Causal Effect Estimation for Multivariate Continuous Treatments
Juan Chen, Yingchun Zhou

TL;DR
This paper extends entropy balancing to multivariate continuous treatments for causal inference, proposing parametric and nonparametric estimators with theoretical guarantees, validated through simulations and an application to smoking behavior.
Contribution
It introduces a novel multivariate entropy balancing method for causal effect estimation, with theoretical analysis and superior performance demonstrated in simulations and real data.
Findings
Frequency of smoking significantly increases medical expenditure.
Duration of smoking has no significant effect on medical expenditure.
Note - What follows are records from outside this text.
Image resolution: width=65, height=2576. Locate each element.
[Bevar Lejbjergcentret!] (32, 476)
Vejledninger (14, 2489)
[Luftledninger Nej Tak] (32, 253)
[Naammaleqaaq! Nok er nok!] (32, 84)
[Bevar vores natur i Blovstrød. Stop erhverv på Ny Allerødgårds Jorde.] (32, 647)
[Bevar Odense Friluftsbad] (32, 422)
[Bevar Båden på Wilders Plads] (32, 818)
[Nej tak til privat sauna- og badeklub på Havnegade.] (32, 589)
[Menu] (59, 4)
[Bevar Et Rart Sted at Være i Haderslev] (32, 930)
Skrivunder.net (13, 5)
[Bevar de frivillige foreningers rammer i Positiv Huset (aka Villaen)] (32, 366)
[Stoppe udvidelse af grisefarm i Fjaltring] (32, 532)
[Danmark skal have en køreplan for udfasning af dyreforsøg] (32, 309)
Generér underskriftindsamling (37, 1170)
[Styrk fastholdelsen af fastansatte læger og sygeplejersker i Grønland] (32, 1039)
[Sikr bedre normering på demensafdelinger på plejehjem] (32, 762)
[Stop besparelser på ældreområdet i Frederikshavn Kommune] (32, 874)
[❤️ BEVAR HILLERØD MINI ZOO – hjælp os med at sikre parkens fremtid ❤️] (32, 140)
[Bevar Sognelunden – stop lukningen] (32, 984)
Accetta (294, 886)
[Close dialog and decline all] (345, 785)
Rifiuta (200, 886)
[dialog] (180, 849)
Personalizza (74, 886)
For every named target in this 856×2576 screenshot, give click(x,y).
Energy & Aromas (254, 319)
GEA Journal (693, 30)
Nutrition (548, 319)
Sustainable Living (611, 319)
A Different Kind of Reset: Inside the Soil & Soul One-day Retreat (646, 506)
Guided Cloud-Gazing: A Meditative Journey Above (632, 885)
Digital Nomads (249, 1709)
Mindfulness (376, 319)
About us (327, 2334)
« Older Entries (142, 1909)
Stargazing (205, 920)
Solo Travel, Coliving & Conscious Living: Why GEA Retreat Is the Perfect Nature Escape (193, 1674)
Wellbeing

Proposed methods outperform existing approaches in various scenarios.
Abstract
Causal inference is widely used in various fields, such as biology, psychology and economics, etc. In observational studies, we need to balance the covariates before estimating causal effect. This study extends the one-dimensional entropy balancing method to multiple dimensions to balance the covariates. Both parametric and nonparametric methods are proposed to estimate the causal effect of multivariate continuous treatments and theoretical properties of the two estimations are provided. Furthermore, the simulation results show that the proposed method is better than other methods in various cases. Finally, we apply the method to analyze the impact of the duration and frequency of smoking on medical expenditure. The results show that the frequency of smoking increases medical expenditure significantly while the duration of smoking does not.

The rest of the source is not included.